© JUNGE FREIHEIT Verlag GmbH & Co. KG www.jungefreiheit.de 22/20 / 22. Mai 2020

Ländersache: Mecklenburg-Vorpommern
Aus Liebe zum Büro
Christian Vollradt

Manch ein Dementi ist verräterisch. Etwa wenn es so übertrieben klingt, daß es mehr zu bestätigen scheint, was es zu dementieren vorgibt. Wie vergangene Woche, als Mecklenburg-Vorpommerns Landwirtschaftsminister Till Backhaus (SPD) und Innenminister Lorenz Caffier (CDU) dem Nordkurier in einer gemeinsamen Stellungnahme versicherten, sie würden sich, „sobald das Distanzgebot gelockert wird“, wieder „in den Armen liegen“. Gelegentliche Reibung, zitiert sie die Zeitung, habe „allenfalls den Zweck, die Wärme in der Koalition nicht abflauen zu lassen“. Mit dieser Liebeserklärung auf Gegenseitigkeit versuchten die beiden dienstältesten Minister der Schweriner rot-schwarzen Koalition das zu entkräften, was zuvor über ihren großen Krach berichtet worden war.

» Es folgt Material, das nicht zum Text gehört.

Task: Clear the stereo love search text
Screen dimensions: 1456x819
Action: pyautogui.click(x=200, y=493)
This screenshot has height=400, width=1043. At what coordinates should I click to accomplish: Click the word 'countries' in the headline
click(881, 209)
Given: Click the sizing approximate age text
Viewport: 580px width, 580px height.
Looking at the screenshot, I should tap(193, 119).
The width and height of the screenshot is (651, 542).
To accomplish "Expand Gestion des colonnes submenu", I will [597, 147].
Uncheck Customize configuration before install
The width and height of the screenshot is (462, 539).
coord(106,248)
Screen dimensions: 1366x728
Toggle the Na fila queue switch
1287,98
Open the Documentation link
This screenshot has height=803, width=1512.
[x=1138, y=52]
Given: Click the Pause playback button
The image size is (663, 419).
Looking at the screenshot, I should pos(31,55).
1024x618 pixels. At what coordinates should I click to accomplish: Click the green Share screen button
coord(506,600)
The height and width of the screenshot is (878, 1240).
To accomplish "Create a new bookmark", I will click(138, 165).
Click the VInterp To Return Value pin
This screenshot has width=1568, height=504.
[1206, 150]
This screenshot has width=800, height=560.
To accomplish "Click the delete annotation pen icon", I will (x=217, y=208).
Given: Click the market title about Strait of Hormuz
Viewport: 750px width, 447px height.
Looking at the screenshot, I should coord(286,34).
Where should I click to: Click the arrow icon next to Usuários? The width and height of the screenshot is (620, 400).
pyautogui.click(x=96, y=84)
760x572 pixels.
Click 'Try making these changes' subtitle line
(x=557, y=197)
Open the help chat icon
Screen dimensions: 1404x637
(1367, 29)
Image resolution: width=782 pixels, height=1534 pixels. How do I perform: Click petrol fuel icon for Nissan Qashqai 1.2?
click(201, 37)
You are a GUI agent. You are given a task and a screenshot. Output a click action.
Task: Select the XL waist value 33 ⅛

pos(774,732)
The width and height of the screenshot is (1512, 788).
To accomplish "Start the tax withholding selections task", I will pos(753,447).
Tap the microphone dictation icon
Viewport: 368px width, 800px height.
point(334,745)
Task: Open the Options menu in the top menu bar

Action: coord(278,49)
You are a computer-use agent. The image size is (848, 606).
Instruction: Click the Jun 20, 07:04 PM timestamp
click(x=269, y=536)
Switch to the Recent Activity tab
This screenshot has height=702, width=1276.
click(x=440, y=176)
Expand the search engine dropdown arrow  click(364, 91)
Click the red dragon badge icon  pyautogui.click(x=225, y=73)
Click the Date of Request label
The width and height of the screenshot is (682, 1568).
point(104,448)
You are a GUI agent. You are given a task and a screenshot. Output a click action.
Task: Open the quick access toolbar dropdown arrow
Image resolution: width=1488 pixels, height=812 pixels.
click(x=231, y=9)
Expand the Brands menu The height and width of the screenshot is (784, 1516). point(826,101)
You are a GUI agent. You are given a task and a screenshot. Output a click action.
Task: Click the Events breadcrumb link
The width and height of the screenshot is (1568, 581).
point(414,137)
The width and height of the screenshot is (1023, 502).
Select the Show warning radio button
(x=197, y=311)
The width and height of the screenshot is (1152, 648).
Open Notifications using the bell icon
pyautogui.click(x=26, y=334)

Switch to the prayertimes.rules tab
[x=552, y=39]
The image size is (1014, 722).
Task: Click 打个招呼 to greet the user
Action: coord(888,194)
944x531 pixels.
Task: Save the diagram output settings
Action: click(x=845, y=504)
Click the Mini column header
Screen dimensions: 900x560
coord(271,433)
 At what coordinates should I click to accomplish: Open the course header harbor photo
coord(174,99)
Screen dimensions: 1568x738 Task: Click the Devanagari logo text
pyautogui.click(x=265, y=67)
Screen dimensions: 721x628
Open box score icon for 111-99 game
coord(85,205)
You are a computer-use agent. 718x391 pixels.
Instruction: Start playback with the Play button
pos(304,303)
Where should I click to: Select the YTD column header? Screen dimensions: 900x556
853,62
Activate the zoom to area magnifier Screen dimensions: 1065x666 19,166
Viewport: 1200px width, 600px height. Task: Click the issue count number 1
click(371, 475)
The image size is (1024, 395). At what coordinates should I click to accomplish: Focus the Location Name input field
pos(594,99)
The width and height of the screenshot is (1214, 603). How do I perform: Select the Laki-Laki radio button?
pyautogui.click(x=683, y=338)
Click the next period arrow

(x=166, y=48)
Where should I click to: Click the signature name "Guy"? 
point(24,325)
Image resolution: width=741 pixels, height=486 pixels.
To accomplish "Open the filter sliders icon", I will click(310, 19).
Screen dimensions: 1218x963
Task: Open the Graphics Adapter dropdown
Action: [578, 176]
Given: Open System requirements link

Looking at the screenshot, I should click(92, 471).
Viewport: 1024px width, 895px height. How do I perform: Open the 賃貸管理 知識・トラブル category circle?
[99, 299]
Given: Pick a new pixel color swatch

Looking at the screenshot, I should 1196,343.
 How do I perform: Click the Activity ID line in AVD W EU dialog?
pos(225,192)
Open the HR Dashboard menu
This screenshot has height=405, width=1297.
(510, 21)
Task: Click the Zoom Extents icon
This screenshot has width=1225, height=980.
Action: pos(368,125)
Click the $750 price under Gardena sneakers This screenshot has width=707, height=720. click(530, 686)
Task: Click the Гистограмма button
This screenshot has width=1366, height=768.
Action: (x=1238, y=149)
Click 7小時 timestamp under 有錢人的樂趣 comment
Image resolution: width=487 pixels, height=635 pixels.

Da habe nämlich der eine – Backhaus – dem anderen – Caffier – auf dem Landtagsflur hinterhergebrüllt, er könne schon mal anfangen, sein Büro zu räumen. 

Der Anlaß des verbalen Ausfalls war eine Wahl, oder besser: eine Nicht-Wahl. Denn am Mittwoch vergangener Woche war die Kandidatin der Linkspartei, Barbara Borchardt, im ersten Anlauf als Richterin am – nichtständigen – Verfassungsgericht des Landes durchgefallen, weil sie nicht die notwendige Mehrheit von zwei Dritteln der Abgeordneten erhalten hatte. Daraufhin unterbrach man für drei Stunden die Sitzung. Die SPD warf der CDU vor, sich nicht an Absprachen gehalten zu haben. Tatsächlich hatten offenbarl mehrere Parlamentarier aus deren Reihen wohl Gewissensbisse, eine Frau zur Verfassungshüterin zu wählen, die man einst wegen ihrer Mitgliedschaft in der vom Verfassungsschutz als linksextrem eingestuften Organisation Antikapitalistische Linke zum Rücktritt aufgefordert hatte. Und die – nebenbei – mit ihrer Weigerung, sich bei einer Gedenkminute zum 50. Jahrestag des Mauerbaus zu Ehren der Opfer zu erheben, für einen Eklat im Landtag gesorgt hatte.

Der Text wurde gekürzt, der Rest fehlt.